RFC-0136: Fxfs

RFC-0136: Fxfs
Status	Accepted
Areas	Storage
Description	High level overview of a new Fuchsia filesystem.
Gerrit change	588001
Authors	csuter@google.com jfsulliv@google.com
Reviewers	abarth@google.com brettw@google.com palmer@google.com
Date submitted (year-month-day)	2021-09-30
Date reviewed (year-month-day)	2021-10-13

Edit this RFC

Edit RFC metadata

Summary

Fxfs is a new Fuchsia filesystem that has been under development within the storage team. This proposal outlines the motivation and higher level design decisions for Fxfs.

Motivation

Fuchsia's existing mutable filesystem, Minfs, has some limitations that mean it will be difficult to add the features we want to add going forward and achieve our performance goals. Fxfs is being developed as a candidate for replacing Minfs to achieve these goals.

There are some features that will almost certainly be required, such as:

Full read/write mmap support
Support for extended attributes
Strict quota enforcement
Filesystem notifications (specifically inotify support)
File locking (specifically flock support)

There are other features that we might eventually want:

Built-in encryption — per file encryption
Snapshot support
File clones
Multiple volume support
Compression support

We also have a goal of attaining filesystem performance which is comparable to other operating systems. Of all of the considerations, this is likely to be the most difficult to achieve and where most effort will be spent.

There are basic filesystem goals that all filesystems need to consider:

Low write amplification is desirable to minimize flash wear.
Efficient space usage — e.g. minimize wastage for small files.
Ease of migrations.

Much of the work required to achieve these goals will be covered by work elsewhere in the storage stack and in the kernel and will not be covered here; this RFC focuses on just the filesystem implementation, Fxfs.

While Fxfs is well suited to run on flash storage devices, there is nothing in the design that precludes its use on spinning storage devices, and we expect that Fxfs would run well on spinning storage devices as well.

Stakeholders

Facilitator:

Reviewers: abarth@google.com, brettw@google.com, palmer@google.com

Consulted:

Fuchsia's security team was consulted for questions related to encryption.

Socialization:

A detailed design review of Fxfs was held within the Local Storage team.

Design

Log Structured Merge Trees

An overview of log structured merge (LSM) trees can be found on Wikipedia. Fxfs uses LSM trees to provide a persistent key-value data structure that is used within Fxfs.

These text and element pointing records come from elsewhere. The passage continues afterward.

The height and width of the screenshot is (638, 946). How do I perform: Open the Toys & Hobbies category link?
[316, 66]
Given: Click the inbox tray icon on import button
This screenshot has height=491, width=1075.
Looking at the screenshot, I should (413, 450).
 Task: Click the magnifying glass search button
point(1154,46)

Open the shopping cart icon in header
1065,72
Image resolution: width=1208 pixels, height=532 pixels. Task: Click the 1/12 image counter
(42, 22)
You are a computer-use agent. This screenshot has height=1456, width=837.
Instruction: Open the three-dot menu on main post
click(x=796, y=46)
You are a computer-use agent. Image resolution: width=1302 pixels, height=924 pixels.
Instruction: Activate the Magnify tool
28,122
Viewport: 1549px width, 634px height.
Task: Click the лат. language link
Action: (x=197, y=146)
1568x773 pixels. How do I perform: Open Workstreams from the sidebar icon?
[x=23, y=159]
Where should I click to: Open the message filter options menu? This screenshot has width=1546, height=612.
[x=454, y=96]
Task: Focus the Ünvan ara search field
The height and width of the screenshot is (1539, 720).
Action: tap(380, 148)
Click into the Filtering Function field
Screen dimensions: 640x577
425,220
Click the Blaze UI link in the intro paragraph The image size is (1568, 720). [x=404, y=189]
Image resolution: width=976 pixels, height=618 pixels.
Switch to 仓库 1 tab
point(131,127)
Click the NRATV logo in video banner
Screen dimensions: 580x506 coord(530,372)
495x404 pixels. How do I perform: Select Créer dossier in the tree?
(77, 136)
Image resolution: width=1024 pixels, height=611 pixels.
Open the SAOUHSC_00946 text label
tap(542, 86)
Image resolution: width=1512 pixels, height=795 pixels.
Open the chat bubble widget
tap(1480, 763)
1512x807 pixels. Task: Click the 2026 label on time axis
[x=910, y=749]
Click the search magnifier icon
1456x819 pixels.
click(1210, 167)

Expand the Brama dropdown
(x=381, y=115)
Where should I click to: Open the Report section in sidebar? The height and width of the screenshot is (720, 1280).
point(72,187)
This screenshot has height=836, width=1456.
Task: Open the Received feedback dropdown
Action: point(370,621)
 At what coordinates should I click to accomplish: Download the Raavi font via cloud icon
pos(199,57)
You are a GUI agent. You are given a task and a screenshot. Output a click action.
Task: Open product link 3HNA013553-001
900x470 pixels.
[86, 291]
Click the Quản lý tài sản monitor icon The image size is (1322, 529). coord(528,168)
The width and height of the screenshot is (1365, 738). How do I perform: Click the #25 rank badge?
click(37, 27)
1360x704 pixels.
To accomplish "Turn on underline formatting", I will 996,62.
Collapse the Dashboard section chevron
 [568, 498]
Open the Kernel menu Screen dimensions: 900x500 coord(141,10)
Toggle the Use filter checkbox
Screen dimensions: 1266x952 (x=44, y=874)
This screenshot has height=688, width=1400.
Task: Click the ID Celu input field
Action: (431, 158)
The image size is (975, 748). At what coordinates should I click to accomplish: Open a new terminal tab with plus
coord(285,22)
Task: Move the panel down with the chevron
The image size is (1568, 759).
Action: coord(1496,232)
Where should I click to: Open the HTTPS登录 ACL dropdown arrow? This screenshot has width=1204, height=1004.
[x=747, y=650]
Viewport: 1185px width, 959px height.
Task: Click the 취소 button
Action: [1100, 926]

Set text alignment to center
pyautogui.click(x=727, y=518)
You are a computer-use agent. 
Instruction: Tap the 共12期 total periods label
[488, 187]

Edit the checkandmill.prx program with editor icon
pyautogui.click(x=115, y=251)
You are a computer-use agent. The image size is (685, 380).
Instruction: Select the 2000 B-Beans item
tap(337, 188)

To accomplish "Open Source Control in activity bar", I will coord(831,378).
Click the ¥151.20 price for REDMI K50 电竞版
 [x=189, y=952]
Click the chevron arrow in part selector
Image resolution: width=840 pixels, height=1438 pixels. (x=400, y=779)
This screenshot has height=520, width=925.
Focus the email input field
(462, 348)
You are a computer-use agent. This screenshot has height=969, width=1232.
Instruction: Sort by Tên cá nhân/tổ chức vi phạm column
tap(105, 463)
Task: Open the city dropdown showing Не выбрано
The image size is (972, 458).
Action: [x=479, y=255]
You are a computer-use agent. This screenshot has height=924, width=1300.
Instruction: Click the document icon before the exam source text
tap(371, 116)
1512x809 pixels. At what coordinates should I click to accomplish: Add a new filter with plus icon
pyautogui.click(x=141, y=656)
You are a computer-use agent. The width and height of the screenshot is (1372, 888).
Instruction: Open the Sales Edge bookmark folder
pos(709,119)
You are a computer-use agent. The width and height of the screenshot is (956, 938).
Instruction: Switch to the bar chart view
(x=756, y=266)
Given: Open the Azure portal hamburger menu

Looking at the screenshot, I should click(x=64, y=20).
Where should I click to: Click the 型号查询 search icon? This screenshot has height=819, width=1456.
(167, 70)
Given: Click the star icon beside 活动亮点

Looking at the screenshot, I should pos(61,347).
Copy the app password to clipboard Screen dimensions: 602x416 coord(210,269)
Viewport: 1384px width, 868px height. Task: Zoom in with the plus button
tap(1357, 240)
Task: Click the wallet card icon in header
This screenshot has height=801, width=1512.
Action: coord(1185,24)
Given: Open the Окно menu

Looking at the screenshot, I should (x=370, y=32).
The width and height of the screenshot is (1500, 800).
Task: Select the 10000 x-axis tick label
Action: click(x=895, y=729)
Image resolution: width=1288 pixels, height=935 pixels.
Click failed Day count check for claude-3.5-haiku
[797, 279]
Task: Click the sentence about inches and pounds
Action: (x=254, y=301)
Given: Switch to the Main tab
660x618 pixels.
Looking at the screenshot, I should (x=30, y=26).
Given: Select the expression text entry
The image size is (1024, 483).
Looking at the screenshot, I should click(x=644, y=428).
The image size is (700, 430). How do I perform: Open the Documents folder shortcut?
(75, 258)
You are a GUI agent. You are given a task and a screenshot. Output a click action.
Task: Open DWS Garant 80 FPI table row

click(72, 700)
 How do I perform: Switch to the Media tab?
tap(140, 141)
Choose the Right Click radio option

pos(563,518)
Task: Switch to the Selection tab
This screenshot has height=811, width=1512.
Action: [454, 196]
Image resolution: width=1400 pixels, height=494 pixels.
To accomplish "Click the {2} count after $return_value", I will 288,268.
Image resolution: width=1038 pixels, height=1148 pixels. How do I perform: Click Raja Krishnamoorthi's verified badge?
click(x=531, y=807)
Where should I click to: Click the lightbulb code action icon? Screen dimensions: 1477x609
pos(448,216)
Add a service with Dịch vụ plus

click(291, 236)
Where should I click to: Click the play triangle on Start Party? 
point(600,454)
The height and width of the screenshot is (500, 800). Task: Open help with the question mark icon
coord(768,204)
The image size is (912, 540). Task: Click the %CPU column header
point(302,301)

LSM trees offer some appealing properties:

The layers written to the device are immutable which means:
- No locking is required when accessing these layers.
- Restricts certain classes of bugs — if the layers are not being modified, there are fewer chances of corrupting them.
- Potentially easier to debug issues — if layers are not changing, there are less moving parts.
- It is easier to support compression, and more aggressive compression can be applied in the background to save space.
Mutations are written out sequentially in batches, rather than piecemeal, which is a more favourable write pattern for flash storage, reducing write amplification and avoiding unnecessary erase cycles. This write pattern also happens to be friendly for spinning storage devices.
Snapshot support falls out more easily than otherwise.
Permits deferral of work required for writes to idle times (many devices have significant periods of idle time). What this means in practice is that compactions can be done when the device is otherwise not in use, at times which are most convenient.
Compactions can be done in the background yielding time back for more important things.
Rewriting metadata is a well-exercised integral filesystem operation which can make format migrations easier. A completely different layer format can be written out during compaction.

There are some downsides:

More difficult space management — all operations require metadata space, even deletions, so careful reservation of space is required. Note that this issue arises with other filesystems that support snapshots so it is not unique to LSM trees.
Slower reads in cases where there are a large number of layers. There are mitigations we can employ for this, such as bloom filters, and compactions will reduce this cost by merging layers.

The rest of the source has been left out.